Filesystem Collections¶

Available in v1.2.0+

This feature is available in v1.2.0 and later. If you're on an earlier version, upgrade with:

curl -fsSL https://get.synapcores.com/install.sh | sh

A Filesystem Collection is a folder on disk that the gateway watches. Drop a file in, and SynapCores ingests it: CSVs become SQL tables, PDFs and text files get chunked and embedded for RAG, images get OCR'd and CLIP-embedded, and audio/video gets transcribed via the embedded inference engine.
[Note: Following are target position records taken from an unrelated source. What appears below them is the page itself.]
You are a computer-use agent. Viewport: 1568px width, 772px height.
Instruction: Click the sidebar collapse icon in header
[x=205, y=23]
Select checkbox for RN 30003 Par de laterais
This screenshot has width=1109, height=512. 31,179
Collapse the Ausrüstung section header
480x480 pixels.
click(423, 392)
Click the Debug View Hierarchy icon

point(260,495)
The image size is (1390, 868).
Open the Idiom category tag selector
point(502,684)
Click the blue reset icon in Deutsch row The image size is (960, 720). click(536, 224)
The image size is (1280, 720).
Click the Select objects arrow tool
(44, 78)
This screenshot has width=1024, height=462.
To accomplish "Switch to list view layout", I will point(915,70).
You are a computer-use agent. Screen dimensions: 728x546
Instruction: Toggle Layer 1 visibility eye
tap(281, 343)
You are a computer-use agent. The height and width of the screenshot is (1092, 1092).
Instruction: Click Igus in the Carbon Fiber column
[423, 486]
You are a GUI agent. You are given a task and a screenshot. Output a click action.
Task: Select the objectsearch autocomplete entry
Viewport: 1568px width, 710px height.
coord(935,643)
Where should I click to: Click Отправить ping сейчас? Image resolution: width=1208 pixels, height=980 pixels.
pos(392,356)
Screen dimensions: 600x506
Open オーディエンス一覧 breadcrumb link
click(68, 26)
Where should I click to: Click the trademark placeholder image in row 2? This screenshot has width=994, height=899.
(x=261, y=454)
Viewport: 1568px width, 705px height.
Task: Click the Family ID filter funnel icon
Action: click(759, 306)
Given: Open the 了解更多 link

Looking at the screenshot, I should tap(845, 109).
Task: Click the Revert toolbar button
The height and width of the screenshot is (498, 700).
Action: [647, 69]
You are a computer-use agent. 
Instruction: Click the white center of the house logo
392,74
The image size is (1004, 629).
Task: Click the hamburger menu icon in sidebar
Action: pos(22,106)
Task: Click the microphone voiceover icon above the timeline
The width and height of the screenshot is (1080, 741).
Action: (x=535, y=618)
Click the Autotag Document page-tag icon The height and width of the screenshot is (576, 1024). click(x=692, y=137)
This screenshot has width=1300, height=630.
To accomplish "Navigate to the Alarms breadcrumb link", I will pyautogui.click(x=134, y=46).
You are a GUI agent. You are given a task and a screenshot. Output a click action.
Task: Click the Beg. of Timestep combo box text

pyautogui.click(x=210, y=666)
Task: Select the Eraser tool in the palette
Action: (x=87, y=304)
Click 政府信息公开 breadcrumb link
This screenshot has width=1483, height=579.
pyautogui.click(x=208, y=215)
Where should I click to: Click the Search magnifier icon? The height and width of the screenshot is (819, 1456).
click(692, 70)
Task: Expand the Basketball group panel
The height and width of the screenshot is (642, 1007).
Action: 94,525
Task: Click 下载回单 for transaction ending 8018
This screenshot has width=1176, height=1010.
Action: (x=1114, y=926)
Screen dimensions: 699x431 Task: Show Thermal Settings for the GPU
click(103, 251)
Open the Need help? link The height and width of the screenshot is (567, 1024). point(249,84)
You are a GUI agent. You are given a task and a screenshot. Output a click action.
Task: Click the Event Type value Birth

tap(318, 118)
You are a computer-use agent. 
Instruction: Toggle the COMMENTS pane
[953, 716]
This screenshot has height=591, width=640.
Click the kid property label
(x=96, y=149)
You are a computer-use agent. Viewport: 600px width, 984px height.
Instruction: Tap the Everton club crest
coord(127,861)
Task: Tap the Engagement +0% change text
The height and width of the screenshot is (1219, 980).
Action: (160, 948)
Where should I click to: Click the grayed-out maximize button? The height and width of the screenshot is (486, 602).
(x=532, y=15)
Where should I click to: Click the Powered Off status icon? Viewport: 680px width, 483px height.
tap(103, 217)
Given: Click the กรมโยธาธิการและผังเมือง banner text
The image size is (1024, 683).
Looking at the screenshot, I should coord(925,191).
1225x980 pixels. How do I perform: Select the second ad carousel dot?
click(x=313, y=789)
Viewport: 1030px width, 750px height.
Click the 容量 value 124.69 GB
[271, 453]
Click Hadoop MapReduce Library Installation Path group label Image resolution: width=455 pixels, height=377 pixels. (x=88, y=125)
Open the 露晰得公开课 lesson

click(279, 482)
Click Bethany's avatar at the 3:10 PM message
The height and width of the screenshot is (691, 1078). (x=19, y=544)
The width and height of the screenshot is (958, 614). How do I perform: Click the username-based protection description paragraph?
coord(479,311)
Everything is queryable from SQL the moment it lands.

It's a thin operator-friendly path to the same primitives that already power the Web UI's media gallery and document collections — except the upload step is "save the file."

Use cases¶

Knowledge bases — point a collection at the team's research folder; every PDF, Markdown note, and meeting transcript becomes vector-searchable from SQL or AI Chat.
Document search over a shared drive — sync an SMB or NFS mount into a watched path; ingest is automatic as the drive updates.
Log ingestion — point a collection at a directory of CSV log exports; each file becomes a SQL table you can query and join immediately.
Image gallery from a synced folder — drop screenshots or product photos in; CLIP embeddings make them visually searchable, OCR captures any embedded text.
Podcast or meeting archive — drop .mp3 or .mp4 files in; Whisper transcribes the audio track, the transcript is embedded, and the original is linked from the Web UI media gallery.

How files get processed¶

The processor dispatches on file extension. Each extension has a single deterministic path; you don't configure it per-file.

Extension	What happens
`.csv`	Schema-inferred from the header row, becomes a SQL table you can query directly.
`.pdf`, `.txt`, `.md`	Text extracted, chunked (default 512 tokens), embedded; queryable via `SELECT ... WHERE COSINE_SIMILARITY(...)`.
`.jpg`, `.png`, `.webp`	OCR run for any text content (Tesseract), CLIP embedding for visual search, indexed in the gallery.
`.mp3`, `.wav`, `.m4a`	Whisper transcription, transcript chunked and embedded.
`.mp4`, `.mov`, `.webm`	Frames sampled at fixed intervals (CLIP-embedded), audio track Whisper-transcribed; both go into the same collection index.
anything else	Metadata-only entry — filename + path + size embedded so you can still find it by name.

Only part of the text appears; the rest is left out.